Problem in creation of certgen in silent mode


(thiru) #1

Hi I'm trying to generate SSL certificates for ELK -5.4.0 using x-pack in silent mode, but it prompting file name to enter, can anybody please help on this to work it out without any prompts
(My ref: https://www.elastic.co/guide/en/x-pack/current/ssl-tls.html)

here is my yml file is(certs.yml):

instances:

  • name: "MSTRR16N01-NFVSYS-MMLCTL1"
    ip:
    • "10.34.4.20"
    • "10.34.5.20"
    • "10.34.5.22"
      filename: "/tmp/certificate-bundle.zip"

and I got prompt which forces manual entry as below.

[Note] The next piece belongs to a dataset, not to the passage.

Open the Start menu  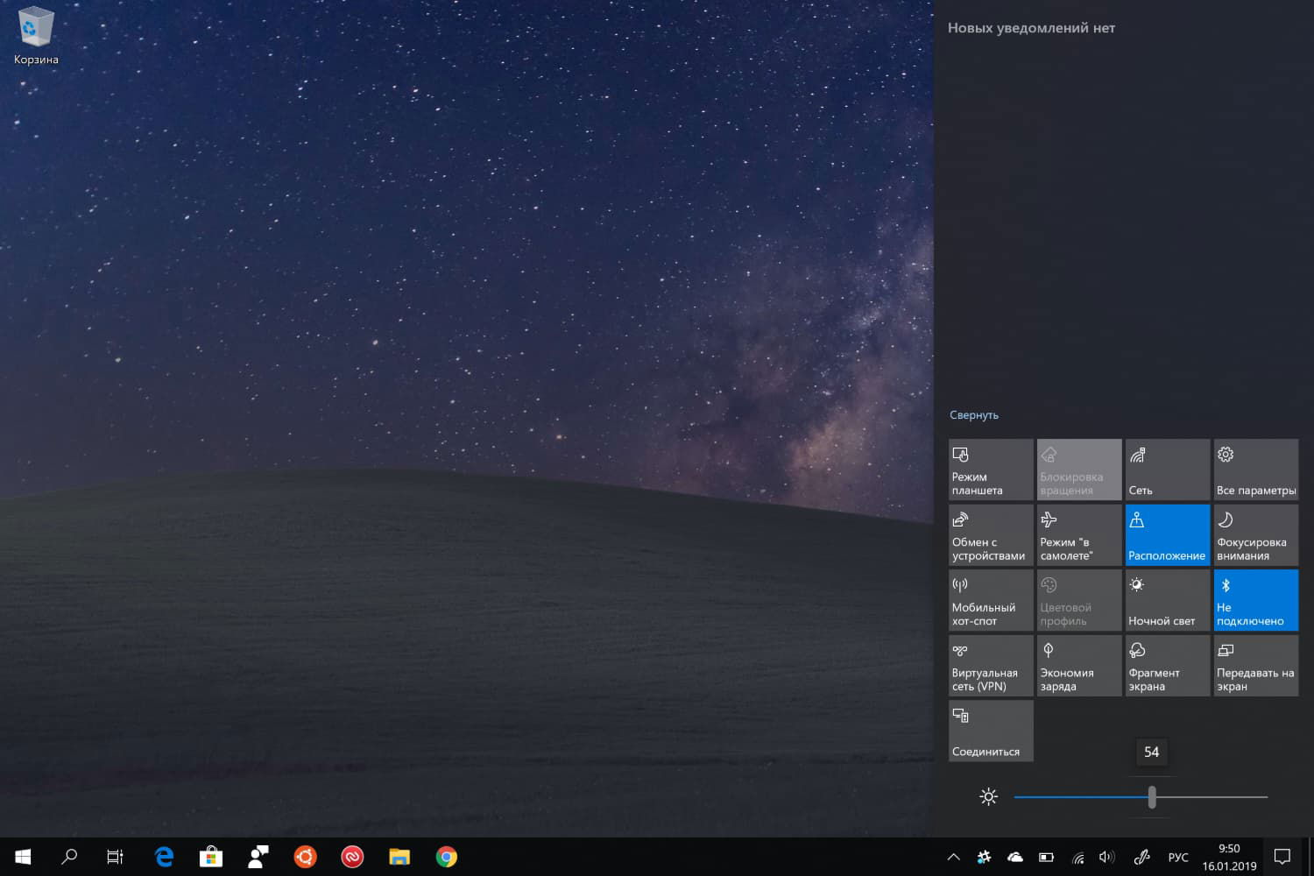tap(21, 857)
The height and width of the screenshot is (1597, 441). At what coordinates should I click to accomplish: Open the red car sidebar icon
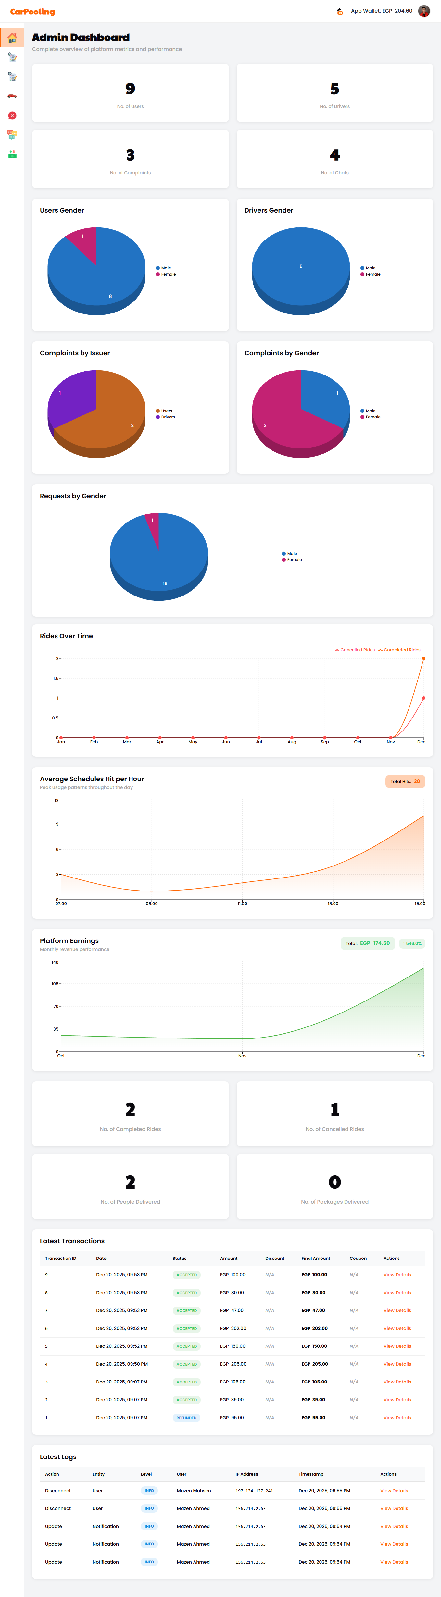pos(12,96)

root@MSTRR16N01-NFVSYS-MMLCTL1:/usr/share/elasticsearch# bin/x-pack/certgen --in /tmp/cert.yml
This tool assists you in the generation of X.509 certificates and certificate
signing requests for use with SSL in the Elastic stack. Depending on the command
line option specified, you may be prompted for the following:

  • The path to the output file
    • The output file is a zip file containing the signed certificates and
      private keys for each instance. If a Certificate Authority was generated,
      the certificate and private key will also be included in the output file.
  • Information about each instance
    • An instance is any piece of the Elastic Stack that requires a SSL certificate.
      Depending on your configuration, Elasticsearch, Logstash, Kibana, and Beats
      may all require a certificate and private key.
    • The minimum required value for each instance is a name. This can simply be the
      hostname, which will be used as the Common Name of the certificate. A full
      distinguished name may also be used.
    • A filename value may be required for each instance. This is necessary when the
      name would result in an invalid file or directory name. The name provided here
      is used as the directory name (within the zip) and the prefix for the key and
      certificate files. The filename is required if you are prompted and the name
      is not displayed in the prompt.
    • IP addresses and DNS names are optional. Multiple values can be specified as a
      comma separated string. If no IP addresses or DNS names are provided, you may
      disable hostname verification in your SSL configuration.
  • Certificate Authority private key password
    • The password may be left empty if desired.

Let's get started...

Please enter the desired output file [/etc/elasticsearch/x-pack/certificate-bundle.zip]:


(Tim Vernum) #2

Pass the -out option when you run certgen.
For example:

certgen -in certs.yml -out ${PWD}/certs.zip

(thiru) #3

Its worked, great thanks Tim.


(system) #4

This topic was automatically closed 28 days after the last reply. New replies are no longer allowed.